Long-time friends Henriette Fourcade and Erin Mara first spotted one another on a local tennis court. Twenty years later their field of endeavor is similar in size but the activity has evolved to operating a successful retail furnishings and home décor enterprise.
The duo are co-owners of Homebody on Capitol Hill’s Barracks Row commercial district, running south from the Eastern Market Metro station at Pennsylvania Avenue. They set up shop at 715 8th St., S.E., a little over eight years ago. Operating a storefront business as “outfitters for contemporary living,” however, wasn’t what either had envisioned doing.
Mara, in fact, “never enjoyed shopping” – for anything. Typically “overwhelmed” by conventional commerce and large-scale store arrays, her tolerance was limited. She and Fourcade kept that in mind when setting up their own storefront interior. “We want customers to feel welcome and comfortable,” explains Fourcade. “There is nothing that makes us happier than a customer blurting out ‘I want to live here’ when in the store.”
The shop’s intimate loft-style environment evokes a contemporary urban habitat with exposed ductwork and walls randomly revealing layers of plaster and brick above a concrete floor. The shop’s rough-edged landscape is warmed by well-organized and pleasantly lit kitchenware displays and casually arranged furniture, lighting, table, textile, and unique local artwork and home décor items.
Years earlier, Fourcade had introduced herself to Mara at the Hung Jury bar after recognizing her from the Rose Park tennis courts in Georgetown. Both D.C. natives, they would fast become friends while Fourcade traveled the tennis circuit as a professional racquet stringer and product brand representative.
Mara, who would launch the former Pearl restaurant and bar on 18th Street, N.W., in Adams Morgan with a business partner, had previously been a popular community personality organizing and hosting periodic women’s nightlife events. Fourcade later joined the staff at Pearl, working as sous chef and overseeing the kitchen operation.
Having attended film school and studying art during her college years, Mara has found the home furnishings business “a place where I can be creative.” Fourcade and Mara, wanting to work together at a shared undertaking, had ruminated on various start-up business options. Both had engaged in freelance interior design and faux finishing projects, discovering they had similar sensibilities. They began attending trade shows with the notion of launching a home goods business.
When subsequently searching for retail space in the summer of 2005, they chose a spot close to the home the then couple shared at the time. The commercial strip was not as lively or robust, now attracting patrons to numerous restaurants and bars who pop in to check out the shop. Each evening a line forms next door outside Rose’s Luxury gastro-pub, considered one of D.C.’s hottest new dining establishments since opening last fall.

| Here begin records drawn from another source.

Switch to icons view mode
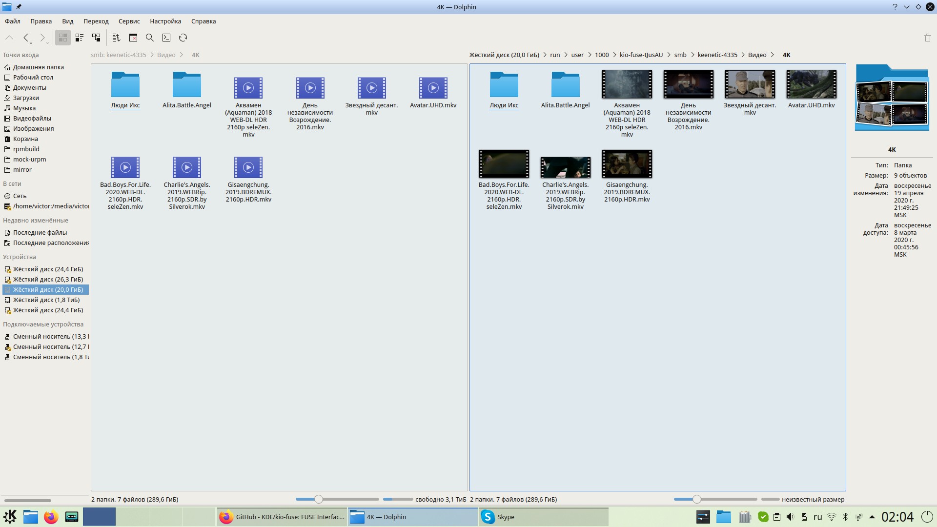 [x=62, y=38]
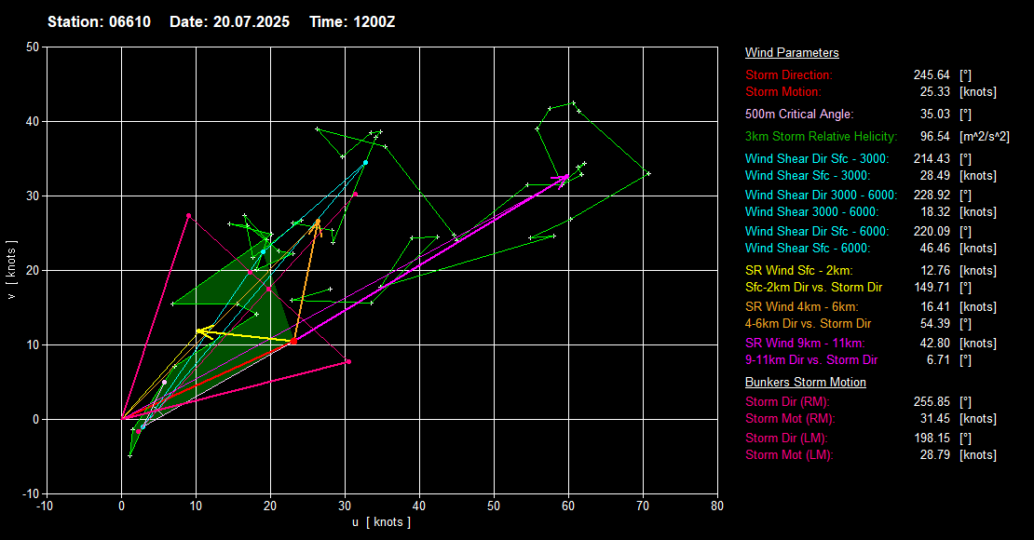
Task: Click the 3km Storm Relative Helicity label
Action: (821, 137)
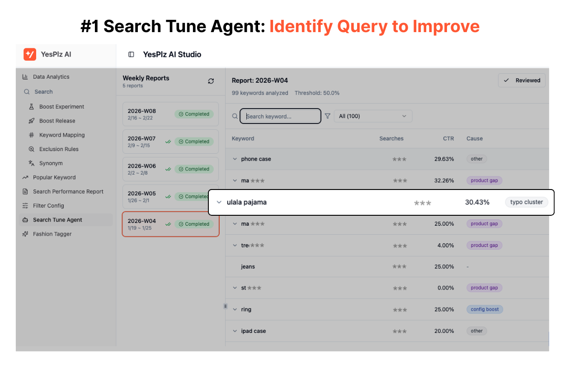Click the Fashion Tagger sparkle icon
Image resolution: width=565 pixels, height=365 pixels.
(25, 234)
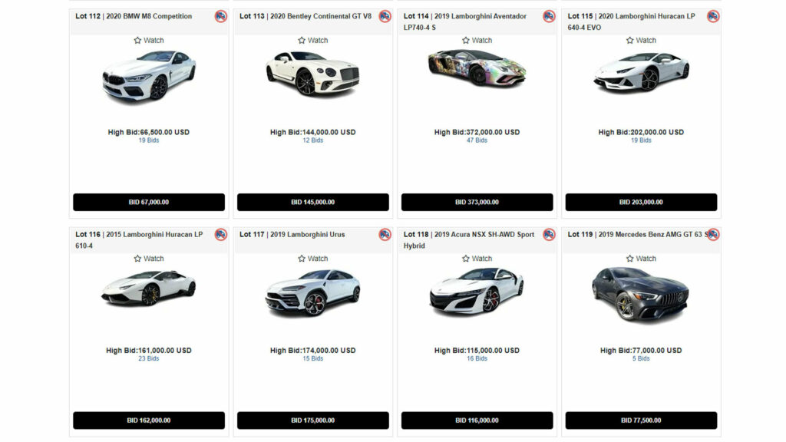
Task: Click the no-shipping icon on Lot 115
Action: click(x=713, y=17)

An increasingly populated streetscape continually brings new faces through the door.
In addition to attracting neighborhood customers, Homebody also draws destination shoppers seeking the sought-after modern collections of custom-made contemporary furniture, case goods, textiles and lighting fixtures featured on the store’s website. “People will cross town for a great sofa,” Mara points out.
“Our goal is to offer a variety of products in a range of price points,” Fourcade adds, “providing great looks for good prices.”
“Being an entrepreneur is all I know,” says Mara, “building a business is a creative expression for both of us and offers limitless possibilities.”
With no prior retail experience between them, “we didn’t set specific goals,” Mara recalls. “You don’t know what you don’t know,” she laughs, “so how could we fail?”
The success of their business is sweeter as a result.